DOCUMENT PASSAGE
════════════════

Macro rb_sys::rb_gc_guard

macro_rules! rb_gc_guard {
    ($v:expr) => { ... };
}

Prevents premature destruction of local objects.

Ruby’s garbage collector is conservative; it scans the C level machine stack as well. Possible in-use Ruby objects must remain visible on stack, to be properly marked as such. However, Rust’s compiler optimizations might remove the references to these objects from the stack when they are not being used directly.

Consider the following example:

use rb_sys::{rb_str_new_cstr, rb_str_cat_cstr, RSTRING_PTR, rb_gc_guard};

unsafe {
    let s = rb_str_new_cstr(" world\0".as_ptr() as _);
    let sptr = RSTRING_PTR(s);
    let t = rb_str_new_cstr("hello,\0".as_ptr() as _); // Possible GC invocation
    let u = rb_str_cat_cstr(t, sptr);
    rb_gc_guard!(s); // ensure `s` (and thus `sptr`) do not get GC-ed
}

In this example, without the rb_gc_guard!, the last use of s is before the last use of sptr. Compilers could think s and t are allowed to overlap. That would eliminate s from the stack, while sptr is still in use. If our GC runs at that very moment, s gets swept out, which also destroys sptr.

════════════════

TASKS TO PERFORM
1 - Copy out the part of the rb_gc_guard macro documentation starting at "Macro rb_sys::rb_gc_guard" and ending at "being used directly.".
2 - Resume the rb_gc_guard macro documentation after its last sentence, keeping the same technical style.
The material that comes next has no connection to the rb_gc_guard documentation.

STORED DATA
════════════════

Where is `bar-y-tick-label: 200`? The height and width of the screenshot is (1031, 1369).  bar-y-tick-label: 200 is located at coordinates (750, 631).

════════════════

ANSWERS IN ORDER
1 -
Macro rb_sys::rb_gc_guard

macro_rules! rb_gc_guard {
    ($v:expr) => { ... };
}

Prevents premature destruction of local objects.

Ruby’s garbage collector is conservative; it scans the C level machine stack as well. Possible in-use Ruby objects must remain visible on stack, to be properly marked as such. However, Rust’s compiler optimizations might remove the references to these objects from the stack when they are not being used directly.

2 -
In order to prevent this scenario, rb_gc_guard! must be placed after the last use of sptr. Placing rb_gc_guard! before dereferencing sptr would be of no use.

Using the rb_gc_guard! macro has the following advantages:

• the intent of the macro use is clear.

• rb_gc_guard! only affects its call site, without negatively affecting other systems.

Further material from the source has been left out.